Records
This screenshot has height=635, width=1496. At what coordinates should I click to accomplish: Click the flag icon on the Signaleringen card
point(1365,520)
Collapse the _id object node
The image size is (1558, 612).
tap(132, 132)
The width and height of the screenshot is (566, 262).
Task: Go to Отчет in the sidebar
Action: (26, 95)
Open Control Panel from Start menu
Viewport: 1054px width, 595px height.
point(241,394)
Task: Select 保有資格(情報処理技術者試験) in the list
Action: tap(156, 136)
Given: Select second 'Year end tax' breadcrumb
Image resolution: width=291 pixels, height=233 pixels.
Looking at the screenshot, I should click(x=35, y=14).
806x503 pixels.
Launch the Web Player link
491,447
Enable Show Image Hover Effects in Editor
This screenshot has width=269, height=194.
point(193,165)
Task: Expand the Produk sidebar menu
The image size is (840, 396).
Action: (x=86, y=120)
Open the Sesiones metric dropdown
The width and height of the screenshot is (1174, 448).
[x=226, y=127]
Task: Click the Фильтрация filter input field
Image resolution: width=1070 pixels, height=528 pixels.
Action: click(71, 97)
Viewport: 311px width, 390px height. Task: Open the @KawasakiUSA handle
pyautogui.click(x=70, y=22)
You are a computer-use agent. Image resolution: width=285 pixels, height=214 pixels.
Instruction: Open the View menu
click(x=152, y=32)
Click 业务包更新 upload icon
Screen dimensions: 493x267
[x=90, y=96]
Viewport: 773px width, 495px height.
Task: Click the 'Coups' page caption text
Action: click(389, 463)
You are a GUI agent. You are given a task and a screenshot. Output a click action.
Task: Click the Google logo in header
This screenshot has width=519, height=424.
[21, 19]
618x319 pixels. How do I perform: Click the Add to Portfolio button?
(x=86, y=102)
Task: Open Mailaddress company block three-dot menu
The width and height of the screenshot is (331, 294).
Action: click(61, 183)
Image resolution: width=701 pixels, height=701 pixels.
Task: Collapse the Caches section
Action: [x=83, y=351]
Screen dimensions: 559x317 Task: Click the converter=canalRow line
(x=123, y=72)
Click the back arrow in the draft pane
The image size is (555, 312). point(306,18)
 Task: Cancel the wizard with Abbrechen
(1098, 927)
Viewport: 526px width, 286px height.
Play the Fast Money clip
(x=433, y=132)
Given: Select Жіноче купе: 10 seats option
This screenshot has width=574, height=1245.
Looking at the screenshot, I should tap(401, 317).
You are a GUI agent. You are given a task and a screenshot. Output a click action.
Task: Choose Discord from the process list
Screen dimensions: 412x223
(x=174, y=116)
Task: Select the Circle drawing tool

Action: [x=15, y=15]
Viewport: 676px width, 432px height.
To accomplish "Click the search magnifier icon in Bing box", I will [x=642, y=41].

Aim of the task
Would you return every line of the data above exactly?

Written solution
This screenshot has height=635, width=1496. At what coordinates should I click to accomplish: Click the flag icon on the Signaleringen card
point(1365,520)
Collapse the _id object node
The image size is (1558, 612).
tap(132, 132)
The width and height of the screenshot is (566, 262).
Task: Go to Отчет in the sidebar
Action: (26, 95)
Open Control Panel from Start menu
Viewport: 1054px width, 595px height.
point(241,394)
Task: Select 保有資格(情報処理技術者試験) in the list
Action: tap(156, 136)
Given: Select second 'Year end tax' breadcrumb
Image resolution: width=291 pixels, height=233 pixels.
Looking at the screenshot, I should click(x=35, y=14).
806x503 pixels.
Launch the Web Player link
491,447
Enable Show Image Hover Effects in Editor
This screenshot has width=269, height=194.
point(193,165)
Task: Expand the Produk sidebar menu
The image size is (840, 396).
Action: (x=86, y=120)
Open the Sesiones metric dropdown
The width and height of the screenshot is (1174, 448).
[x=226, y=127]
Task: Click the Фильтрация filter input field
Image resolution: width=1070 pixels, height=528 pixels.
Action: click(71, 97)
Viewport: 311px width, 390px height. Task: Open the @KawasakiUSA handle
pyautogui.click(x=70, y=22)
You are a computer-use agent. Image resolution: width=285 pixels, height=214 pixels.
Instruction: Open the View menu
click(x=152, y=32)
Click 业务包更新 upload icon
Screen dimensions: 493x267
[x=90, y=96]
Viewport: 773px width, 495px height.
Task: Click the 'Coups' page caption text
Action: click(389, 463)
You are a GUI agent. You are given a task and a screenshot. Output a click action.
Task: Click the Google logo in header
This screenshot has width=519, height=424.
[21, 19]
618x319 pixels. How do I perform: Click the Add to Portfolio button?
(x=86, y=102)
Task: Open Mailaddress company block three-dot menu
The width and height of the screenshot is (331, 294).
Action: click(61, 183)
Image resolution: width=701 pixels, height=701 pixels.
Task: Collapse the Caches section
Action: [x=83, y=351]
Screen dimensions: 559x317 Task: Click the converter=canalRow line
(x=123, y=72)
Click the back arrow in the draft pane
The image size is (555, 312). point(306,18)
 Task: Cancel the wizard with Abbrechen
(1098, 927)
Viewport: 526px width, 286px height.
Play the Fast Money clip
(x=433, y=132)
Given: Select Жіноче купе: 10 seats option
This screenshot has width=574, height=1245.
Looking at the screenshot, I should tap(401, 317).
You are a GUI agent. You are given a task and a screenshot. Output a click action.
Task: Choose Discord from the process list
Screen dimensions: 412x223
(x=174, y=116)
Task: Select the Circle drawing tool

Action: [x=15, y=15]
Viewport: 676px width, 432px height.
To accomplish "Click the search magnifier icon in Bing box", I will [x=642, y=41].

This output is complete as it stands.